— Begin —

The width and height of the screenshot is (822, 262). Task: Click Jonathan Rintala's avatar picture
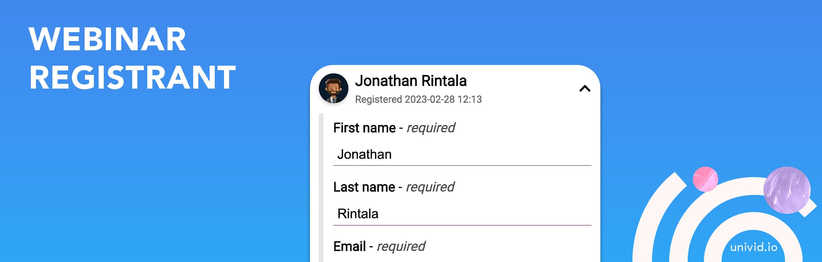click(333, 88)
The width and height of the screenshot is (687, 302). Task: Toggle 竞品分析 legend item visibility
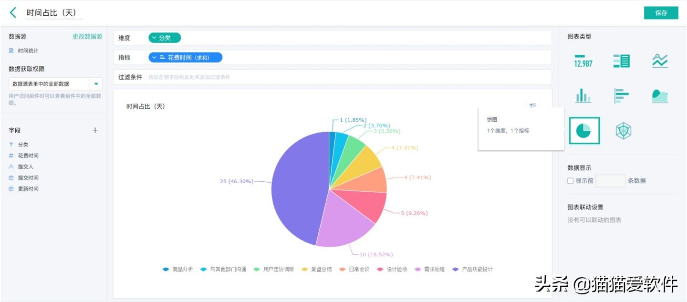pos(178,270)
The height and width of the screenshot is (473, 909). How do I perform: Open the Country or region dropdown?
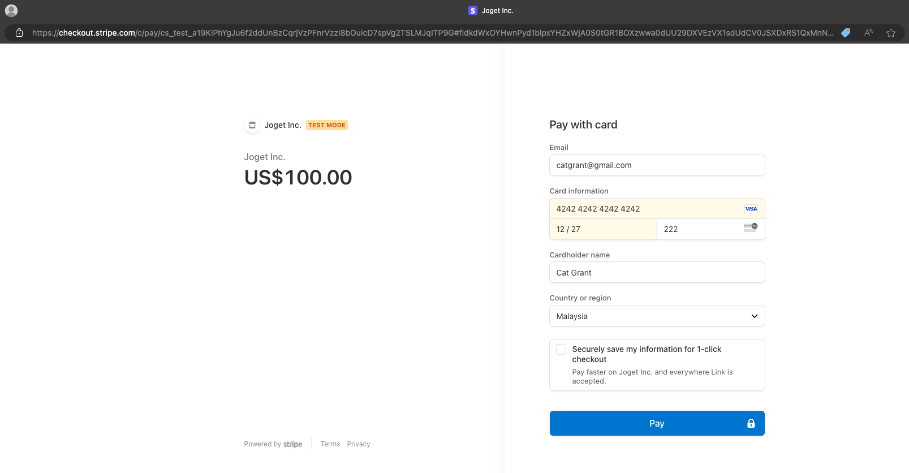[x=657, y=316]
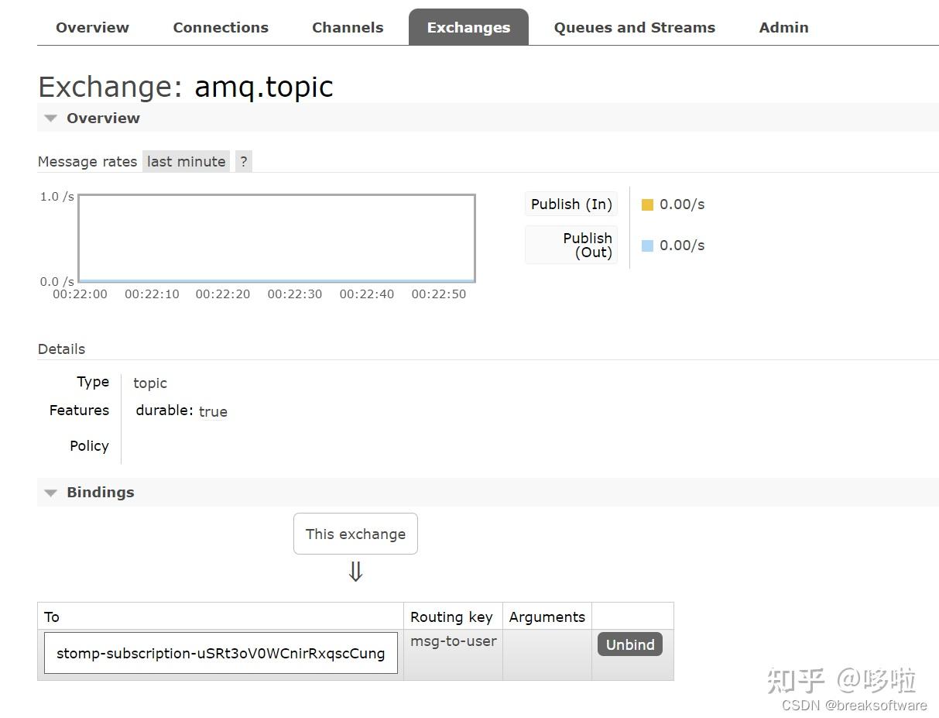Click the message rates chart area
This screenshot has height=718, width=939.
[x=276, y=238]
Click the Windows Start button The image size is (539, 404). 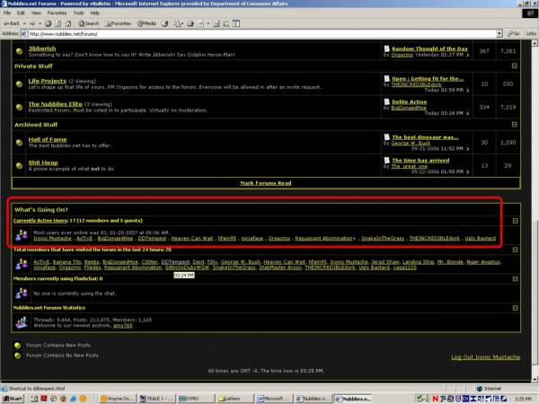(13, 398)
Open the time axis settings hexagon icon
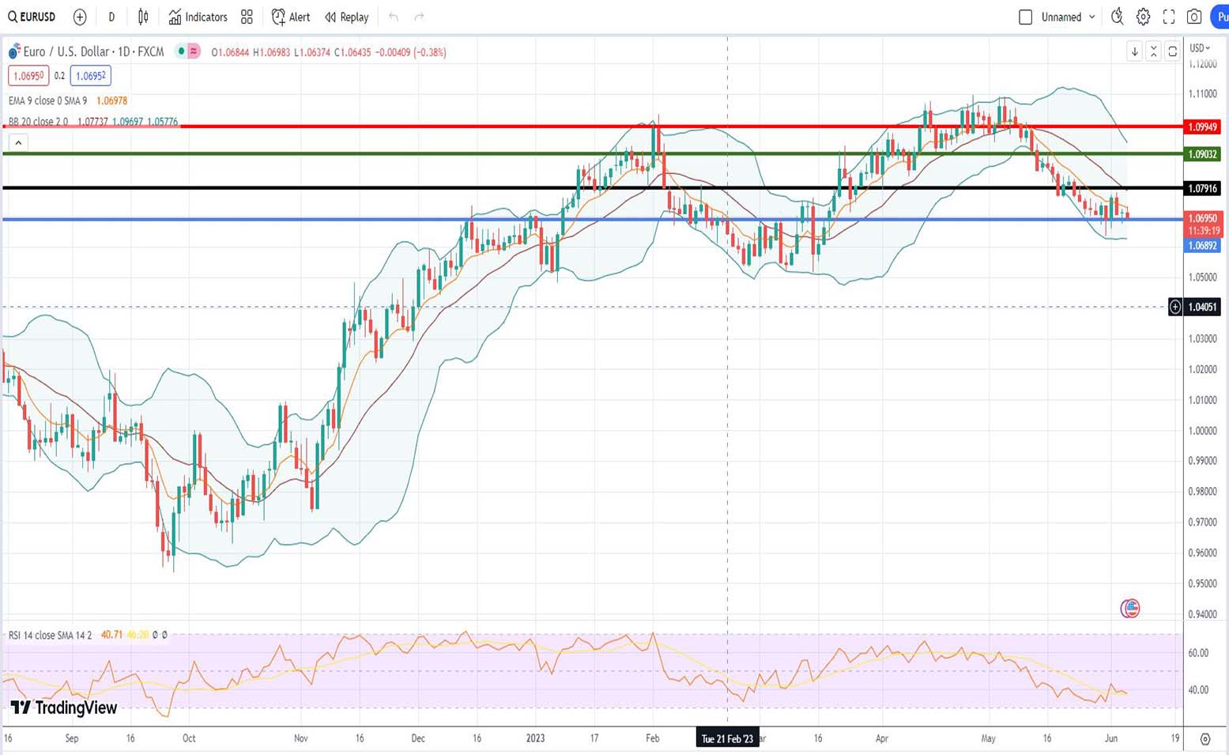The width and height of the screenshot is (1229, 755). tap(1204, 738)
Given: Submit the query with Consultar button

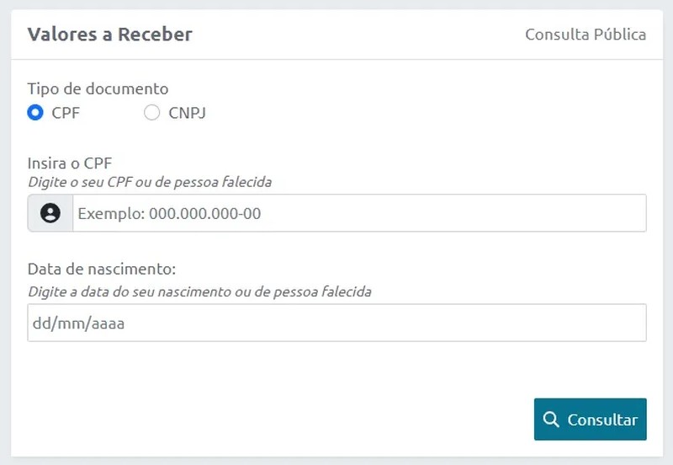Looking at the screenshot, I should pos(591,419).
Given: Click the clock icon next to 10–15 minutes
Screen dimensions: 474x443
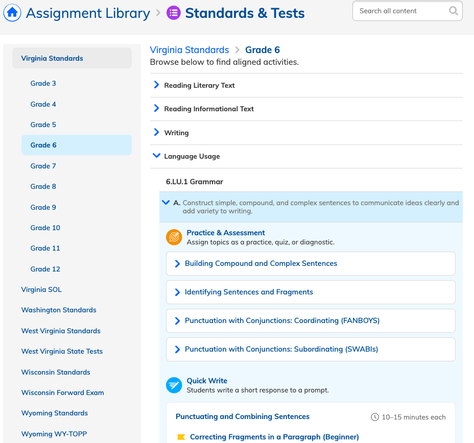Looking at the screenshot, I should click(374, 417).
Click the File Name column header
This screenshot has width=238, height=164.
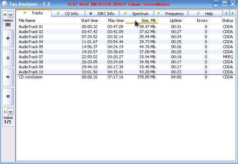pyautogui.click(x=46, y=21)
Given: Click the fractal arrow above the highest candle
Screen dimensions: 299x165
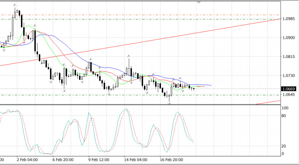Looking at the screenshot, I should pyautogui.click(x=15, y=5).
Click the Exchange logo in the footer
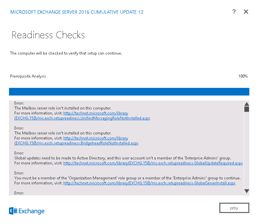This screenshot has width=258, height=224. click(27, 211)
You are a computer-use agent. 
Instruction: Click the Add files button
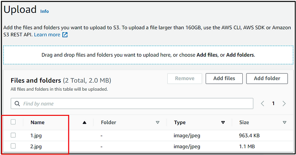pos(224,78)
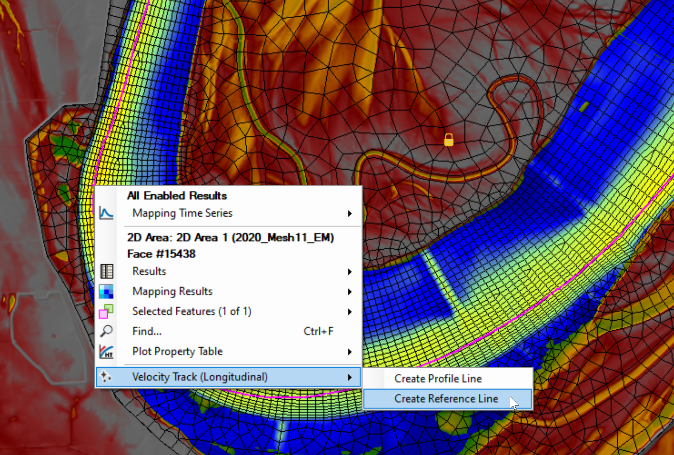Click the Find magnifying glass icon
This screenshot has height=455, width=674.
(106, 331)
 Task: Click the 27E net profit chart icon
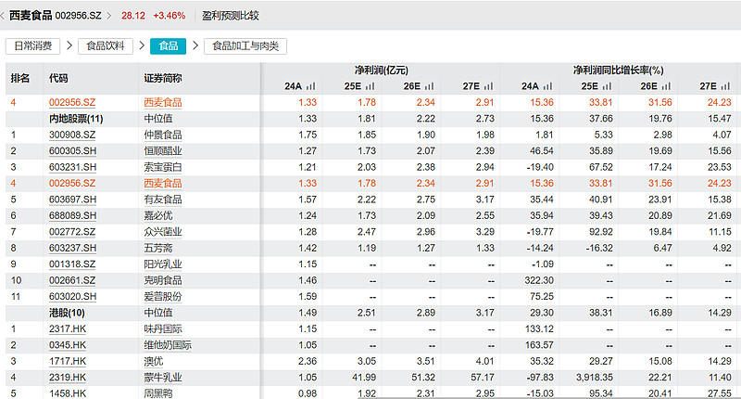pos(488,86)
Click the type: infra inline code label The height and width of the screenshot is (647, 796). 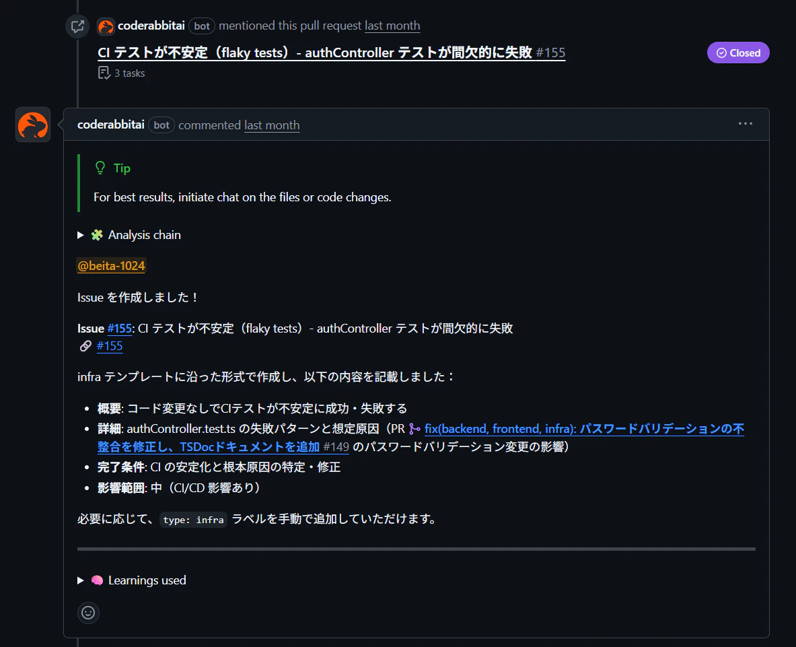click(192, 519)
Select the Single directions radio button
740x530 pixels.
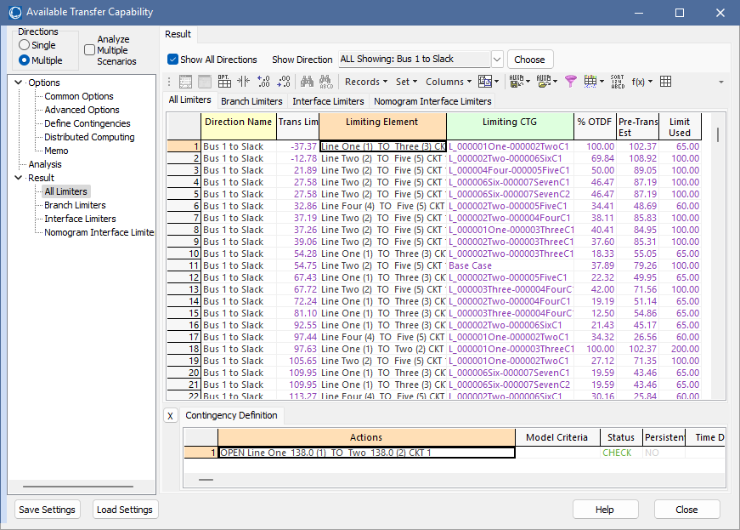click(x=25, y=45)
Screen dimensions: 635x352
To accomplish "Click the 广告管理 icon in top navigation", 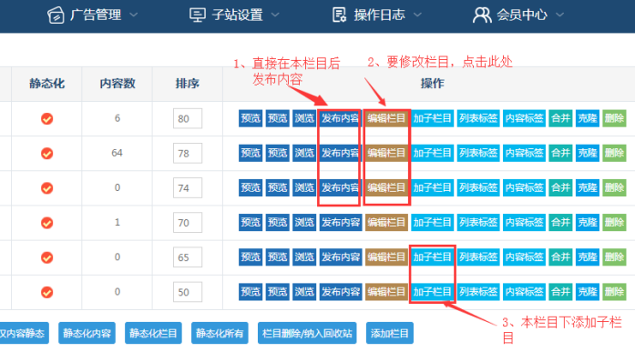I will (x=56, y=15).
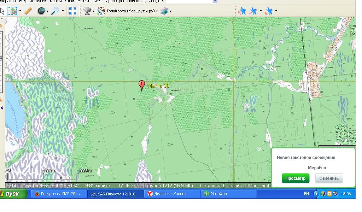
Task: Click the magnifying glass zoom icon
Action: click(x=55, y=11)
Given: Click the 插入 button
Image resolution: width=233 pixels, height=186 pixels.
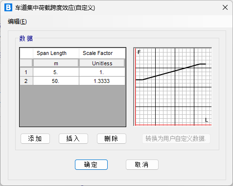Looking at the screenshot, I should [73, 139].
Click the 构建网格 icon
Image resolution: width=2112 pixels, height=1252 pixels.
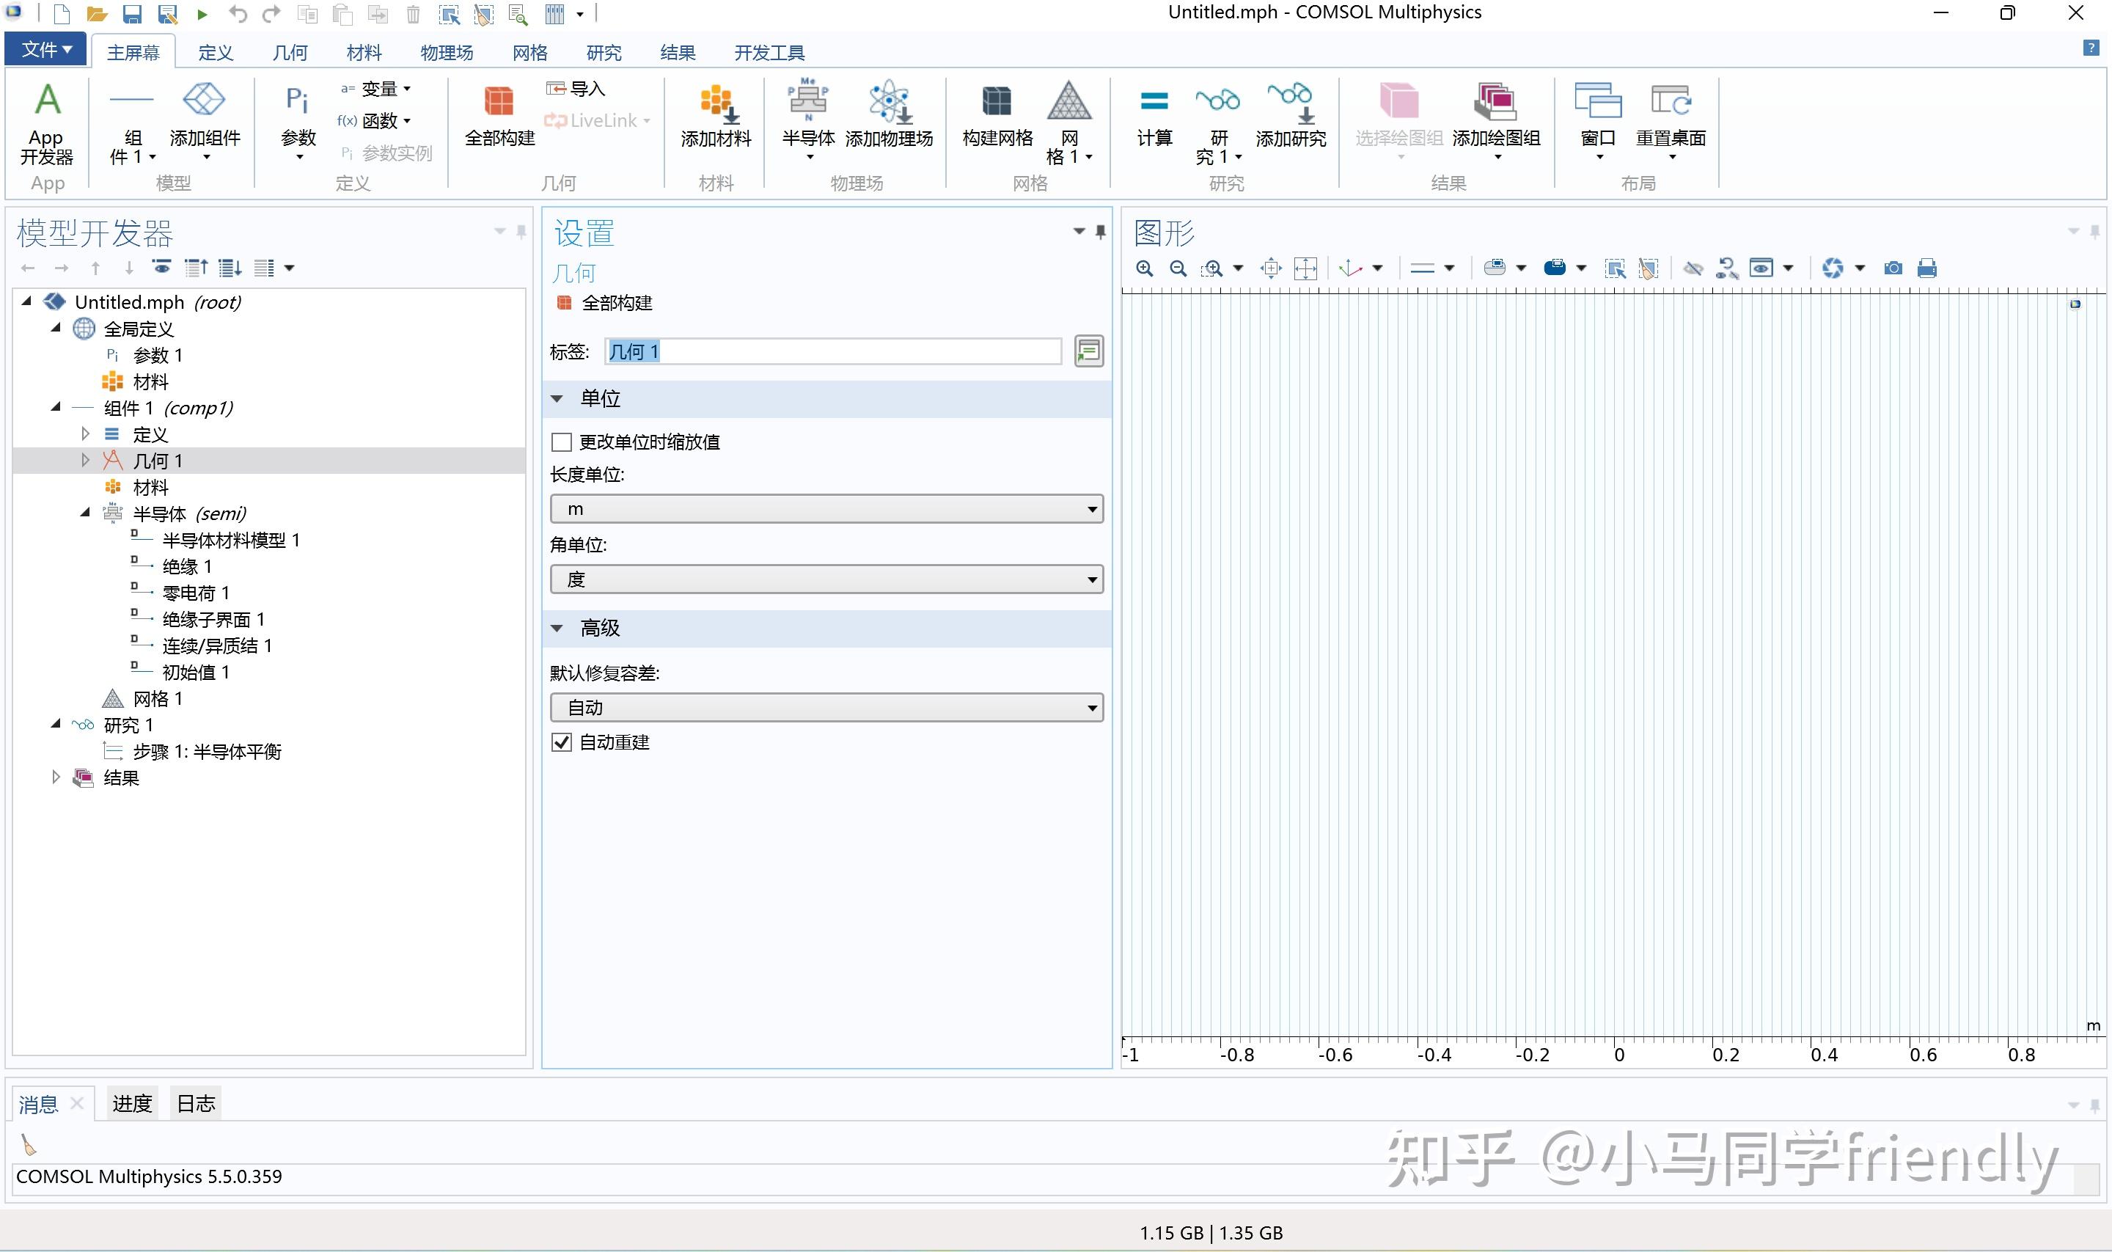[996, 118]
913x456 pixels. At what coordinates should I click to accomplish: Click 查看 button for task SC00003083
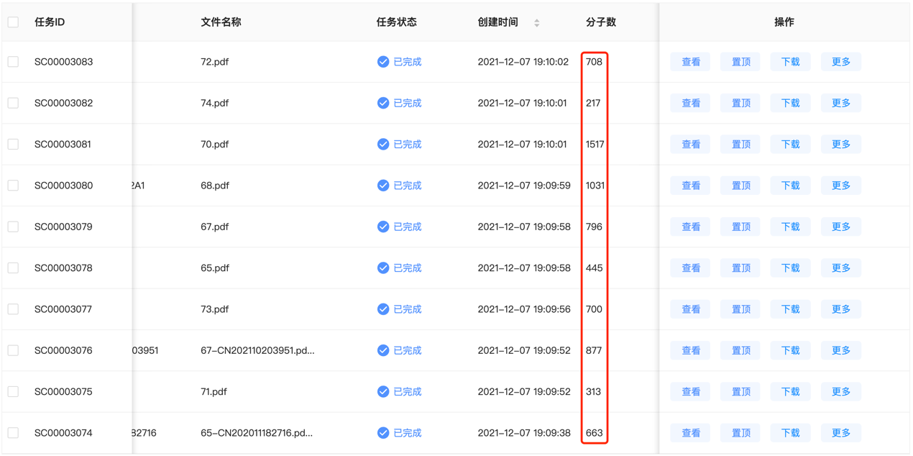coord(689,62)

— End —

**Exercise description**. Pull out each line of the data above that contains the word "dimensions".

**Task output**.
Screen dimensions: 474x443
Screen dimensions: 299x165
Screen dimensions: 635x352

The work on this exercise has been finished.